Pasukan RPKAD yang ditarik dari Senayan kemudian dikumpulkan di Lapangan Merah. C.I. Santosa memerintahkan kepada mereka untuk tidak bergerak terlebih dahulu sebelum ada perintah dari Sarwo Edhie. Jika ada yang melanggar, maka C.I. Santosa sendiri yang akan menembaknya di tempat. Beberapa saat kemudian Sarwo Edhie datang dan menjelaskan kepada pasukannya mengenai penculikan para jenderal TNI-AD. Menurutnya, ini adalah akibat fitnah dari salah satu partai politik. Sementara itu kedudukan baik lawan maupun kawan tampaknya belum diketahui secara jelas. Selanjutnya Sarwo Edhie mengadakan pembicaraan dengan Soeharto mengenai kemungkinan penyerangan ke RRI dan Kantor Telekomunikasi (Telkom)—yang diduduki oleh komplotan Untung. Kemudian Sarwo Edhie kembali ke Cijantung dan disana, kira-kira pukul 13.30 WIB Sarwo Edhie memerintahkan prajurit RPKAD untuk menyetop truk untuk mengangkut pasukan RPKAD (Kompi Urip, Kayak, Tanjung,Sungkaryo, Muhadi, Sembiring, Edi Sudrajat dan Ramelan). Pada sore hari, Sarwo Edhie mendapat perintah untuk menguasai RRI dan Telkom sebelum pukul tujuh malam. Sementara itu, Batalyon 530/Brawijaya, yang diperalat Untung untuk menjaga Istana, telah kembali ke Kostrad atas pendekatan Soeharto, meskipun satu kompi telah berada di Halim. Kemudian, Batalyon 545/Diponogoro menjelang pukul 18.00 WIB meninggalkan istana menuju ke Halim, namun ada dua kompi akhirnya memisahkan diri dan selanjutnya bergabung dengan Kostrad. Menjelang magrib, Kompi Kapten Heru menyerang Telkom, sedangkan Kompi Kapten Urip menyerbu RRI. Ternyata kedua kompi tersebut, tidak menghadapi perlawanan berarti. Anak buah Untung nyatanya telah melarikan diri. Operasi ini berjalan lebih singkat dari waktu yang diperkirakan dan ternyata juga tidak ada sebutir peluru pun yang harus dilepaskan. Di tengah malam ketika Soeharto sedang memikirkan langkah berikutnya, Sarwo Edhie tiba-tiba muncul dan menanyakan kepastian pelaksanan menguasai Halim. Bersamaan dengan itu, Markas Kostrad dipindahkan ke Senayan sehubungan adanya informasi kalau AURI akan melakukan pemboman. Dua kompi Para Pomad di bawah Letkol Norman Sasono yang mengamankan Kostrad dan keluarga Pangkostrad sejak pagi hari, mengawal kepindahan pimpinan Kostrad ke Senayan.

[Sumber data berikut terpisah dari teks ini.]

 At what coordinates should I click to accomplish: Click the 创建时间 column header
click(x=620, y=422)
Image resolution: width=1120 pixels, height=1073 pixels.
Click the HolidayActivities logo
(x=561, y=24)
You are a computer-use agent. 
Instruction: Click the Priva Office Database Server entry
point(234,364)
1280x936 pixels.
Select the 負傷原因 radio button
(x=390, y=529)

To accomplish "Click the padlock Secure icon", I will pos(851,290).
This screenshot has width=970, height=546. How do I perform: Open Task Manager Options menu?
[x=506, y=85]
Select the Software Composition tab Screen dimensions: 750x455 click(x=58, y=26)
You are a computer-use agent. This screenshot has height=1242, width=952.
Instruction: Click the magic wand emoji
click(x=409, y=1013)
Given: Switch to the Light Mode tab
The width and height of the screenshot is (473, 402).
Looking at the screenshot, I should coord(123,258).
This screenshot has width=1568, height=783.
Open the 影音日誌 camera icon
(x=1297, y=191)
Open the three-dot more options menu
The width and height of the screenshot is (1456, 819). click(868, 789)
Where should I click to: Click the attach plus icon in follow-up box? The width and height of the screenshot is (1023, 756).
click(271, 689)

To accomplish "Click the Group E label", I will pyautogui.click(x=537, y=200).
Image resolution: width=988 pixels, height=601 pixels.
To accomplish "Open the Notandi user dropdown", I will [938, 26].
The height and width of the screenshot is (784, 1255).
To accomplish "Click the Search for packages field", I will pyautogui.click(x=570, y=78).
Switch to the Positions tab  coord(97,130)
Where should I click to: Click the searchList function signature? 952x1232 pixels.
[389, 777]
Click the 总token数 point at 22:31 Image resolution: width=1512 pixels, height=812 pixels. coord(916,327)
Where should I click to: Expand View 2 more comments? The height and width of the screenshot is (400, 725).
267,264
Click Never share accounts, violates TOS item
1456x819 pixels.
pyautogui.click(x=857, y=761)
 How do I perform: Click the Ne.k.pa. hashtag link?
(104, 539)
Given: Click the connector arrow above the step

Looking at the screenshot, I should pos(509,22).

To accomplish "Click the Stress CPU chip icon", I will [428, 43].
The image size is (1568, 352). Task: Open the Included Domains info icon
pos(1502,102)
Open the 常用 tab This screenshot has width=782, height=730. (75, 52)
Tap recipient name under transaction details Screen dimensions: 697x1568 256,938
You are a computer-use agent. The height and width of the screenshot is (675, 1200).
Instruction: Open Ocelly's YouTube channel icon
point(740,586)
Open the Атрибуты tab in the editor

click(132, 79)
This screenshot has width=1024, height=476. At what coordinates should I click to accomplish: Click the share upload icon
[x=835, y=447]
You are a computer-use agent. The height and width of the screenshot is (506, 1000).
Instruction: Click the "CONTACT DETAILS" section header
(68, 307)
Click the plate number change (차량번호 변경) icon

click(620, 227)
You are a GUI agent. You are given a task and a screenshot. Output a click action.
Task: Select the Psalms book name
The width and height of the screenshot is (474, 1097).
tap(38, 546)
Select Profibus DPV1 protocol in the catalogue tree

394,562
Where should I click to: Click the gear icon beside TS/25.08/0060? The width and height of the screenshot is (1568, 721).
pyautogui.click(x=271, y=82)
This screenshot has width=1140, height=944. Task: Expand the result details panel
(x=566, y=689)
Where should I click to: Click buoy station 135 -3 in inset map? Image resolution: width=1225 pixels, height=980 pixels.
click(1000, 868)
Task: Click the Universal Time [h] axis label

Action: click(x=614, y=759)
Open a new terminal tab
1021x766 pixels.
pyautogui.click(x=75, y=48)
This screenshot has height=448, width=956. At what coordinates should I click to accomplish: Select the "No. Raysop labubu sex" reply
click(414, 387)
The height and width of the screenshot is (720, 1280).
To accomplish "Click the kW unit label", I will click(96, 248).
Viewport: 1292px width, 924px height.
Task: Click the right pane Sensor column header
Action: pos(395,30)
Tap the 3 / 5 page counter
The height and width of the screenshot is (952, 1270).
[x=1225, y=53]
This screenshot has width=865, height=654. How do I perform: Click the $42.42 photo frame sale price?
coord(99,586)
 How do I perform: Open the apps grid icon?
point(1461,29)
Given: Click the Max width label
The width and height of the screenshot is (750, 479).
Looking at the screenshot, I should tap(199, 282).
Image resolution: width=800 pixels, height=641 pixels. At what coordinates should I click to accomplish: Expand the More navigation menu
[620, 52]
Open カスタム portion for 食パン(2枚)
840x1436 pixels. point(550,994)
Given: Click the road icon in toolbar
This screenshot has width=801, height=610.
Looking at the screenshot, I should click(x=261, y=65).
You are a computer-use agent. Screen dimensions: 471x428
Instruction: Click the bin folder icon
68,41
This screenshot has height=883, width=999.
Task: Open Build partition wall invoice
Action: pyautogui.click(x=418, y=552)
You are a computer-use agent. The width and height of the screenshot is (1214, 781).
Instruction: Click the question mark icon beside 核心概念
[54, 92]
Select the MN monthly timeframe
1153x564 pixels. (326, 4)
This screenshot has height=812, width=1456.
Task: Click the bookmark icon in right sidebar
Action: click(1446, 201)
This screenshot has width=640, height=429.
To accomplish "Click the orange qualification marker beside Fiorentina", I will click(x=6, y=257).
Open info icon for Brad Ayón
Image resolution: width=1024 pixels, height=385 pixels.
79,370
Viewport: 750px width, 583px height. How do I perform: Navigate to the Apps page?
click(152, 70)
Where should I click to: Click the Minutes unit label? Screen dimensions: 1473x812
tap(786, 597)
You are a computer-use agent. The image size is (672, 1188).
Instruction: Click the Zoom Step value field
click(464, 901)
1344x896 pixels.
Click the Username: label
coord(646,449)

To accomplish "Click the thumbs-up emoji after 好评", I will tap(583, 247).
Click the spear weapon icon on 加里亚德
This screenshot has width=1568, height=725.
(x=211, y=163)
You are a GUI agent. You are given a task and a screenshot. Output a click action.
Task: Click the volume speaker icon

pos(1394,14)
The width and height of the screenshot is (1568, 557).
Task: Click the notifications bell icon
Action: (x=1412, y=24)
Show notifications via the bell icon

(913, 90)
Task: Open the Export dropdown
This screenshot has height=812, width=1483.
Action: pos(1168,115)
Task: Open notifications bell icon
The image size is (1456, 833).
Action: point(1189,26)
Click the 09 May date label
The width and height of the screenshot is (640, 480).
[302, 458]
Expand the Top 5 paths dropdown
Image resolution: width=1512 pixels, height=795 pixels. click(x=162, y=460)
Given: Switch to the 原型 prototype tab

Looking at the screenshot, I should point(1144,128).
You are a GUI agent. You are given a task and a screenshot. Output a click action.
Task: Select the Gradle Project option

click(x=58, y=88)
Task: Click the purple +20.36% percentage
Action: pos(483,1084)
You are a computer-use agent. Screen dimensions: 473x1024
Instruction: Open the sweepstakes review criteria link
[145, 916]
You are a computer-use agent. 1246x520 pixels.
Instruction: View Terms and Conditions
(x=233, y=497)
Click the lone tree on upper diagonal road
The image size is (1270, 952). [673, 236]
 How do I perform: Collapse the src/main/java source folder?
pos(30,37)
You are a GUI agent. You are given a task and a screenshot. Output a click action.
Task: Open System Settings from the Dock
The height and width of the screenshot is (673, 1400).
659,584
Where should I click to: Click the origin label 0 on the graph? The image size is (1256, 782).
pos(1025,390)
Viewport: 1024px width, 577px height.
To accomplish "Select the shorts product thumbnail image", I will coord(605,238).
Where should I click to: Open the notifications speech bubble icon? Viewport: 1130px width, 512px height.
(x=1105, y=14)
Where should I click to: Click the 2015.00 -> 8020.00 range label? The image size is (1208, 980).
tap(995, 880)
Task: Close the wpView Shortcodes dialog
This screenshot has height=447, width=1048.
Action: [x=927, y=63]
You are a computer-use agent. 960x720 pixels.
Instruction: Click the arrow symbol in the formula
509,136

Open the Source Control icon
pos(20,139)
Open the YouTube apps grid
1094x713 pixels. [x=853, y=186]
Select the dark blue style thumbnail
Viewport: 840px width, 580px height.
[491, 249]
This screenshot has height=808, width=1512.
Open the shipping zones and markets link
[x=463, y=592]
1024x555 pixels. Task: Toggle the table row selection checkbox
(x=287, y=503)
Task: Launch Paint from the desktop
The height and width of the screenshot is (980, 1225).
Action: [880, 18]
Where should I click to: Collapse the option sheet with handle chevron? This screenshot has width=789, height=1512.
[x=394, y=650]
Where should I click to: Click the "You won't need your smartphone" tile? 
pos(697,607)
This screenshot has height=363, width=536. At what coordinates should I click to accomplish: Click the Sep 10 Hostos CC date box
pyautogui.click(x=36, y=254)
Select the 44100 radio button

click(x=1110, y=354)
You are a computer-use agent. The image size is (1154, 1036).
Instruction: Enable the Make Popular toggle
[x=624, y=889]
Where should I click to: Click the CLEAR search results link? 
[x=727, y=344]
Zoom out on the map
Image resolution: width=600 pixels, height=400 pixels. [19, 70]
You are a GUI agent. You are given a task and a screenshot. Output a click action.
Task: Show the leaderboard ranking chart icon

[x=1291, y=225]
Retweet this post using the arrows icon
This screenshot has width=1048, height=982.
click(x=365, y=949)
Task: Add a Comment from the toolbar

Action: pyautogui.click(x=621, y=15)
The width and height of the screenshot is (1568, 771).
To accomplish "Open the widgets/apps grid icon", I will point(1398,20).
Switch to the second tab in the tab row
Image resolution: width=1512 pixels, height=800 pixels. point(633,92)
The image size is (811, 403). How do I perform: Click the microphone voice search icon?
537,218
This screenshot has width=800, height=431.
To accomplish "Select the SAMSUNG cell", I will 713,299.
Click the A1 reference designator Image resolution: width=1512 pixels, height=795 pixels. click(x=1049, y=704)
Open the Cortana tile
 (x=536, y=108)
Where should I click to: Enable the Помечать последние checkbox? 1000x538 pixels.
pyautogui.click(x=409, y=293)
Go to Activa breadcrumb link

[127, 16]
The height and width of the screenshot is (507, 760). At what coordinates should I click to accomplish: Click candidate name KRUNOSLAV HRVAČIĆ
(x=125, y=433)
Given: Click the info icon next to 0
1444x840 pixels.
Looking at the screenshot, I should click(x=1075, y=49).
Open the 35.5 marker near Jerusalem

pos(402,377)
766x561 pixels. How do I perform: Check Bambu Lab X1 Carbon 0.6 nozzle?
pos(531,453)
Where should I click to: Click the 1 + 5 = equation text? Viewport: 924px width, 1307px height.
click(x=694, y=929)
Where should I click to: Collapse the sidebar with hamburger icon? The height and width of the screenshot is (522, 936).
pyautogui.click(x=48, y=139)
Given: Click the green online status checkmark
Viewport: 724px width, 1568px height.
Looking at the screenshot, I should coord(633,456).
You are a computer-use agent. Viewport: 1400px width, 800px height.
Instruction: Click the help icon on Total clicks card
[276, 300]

Disana sudah ada sejumlah kompi dari Batalyon 328 Kujang/Siliwangi yang berjaga-jaga.19Dan Yon I RPKAD, Mayor C.I. Santosa, sebagai komandan penyergap, segera mengatur strategi. Batalyon 328 Kujang dan pasukan tank diperintahkan lalu-lalang dijalan utama untuk menarik perhatian. Penyerangan itu sendiri dilakukan lewat Klender karena jika melalui Bogor di sana ada beberapa markas militer yang belum ketahuan sikap kesatuannya terhadap Gerakan 30 September. Di Klender ada jalan sejajar menuju Halim yang biasanya dipakai latihan militer oleh RPKAD. Mayor C.I. Santosa memerintahkan pasukannya untuk melakukan manuver menghambat kemungkinan digunakannya pesawat-pesawat terbang oleh pihak musuh.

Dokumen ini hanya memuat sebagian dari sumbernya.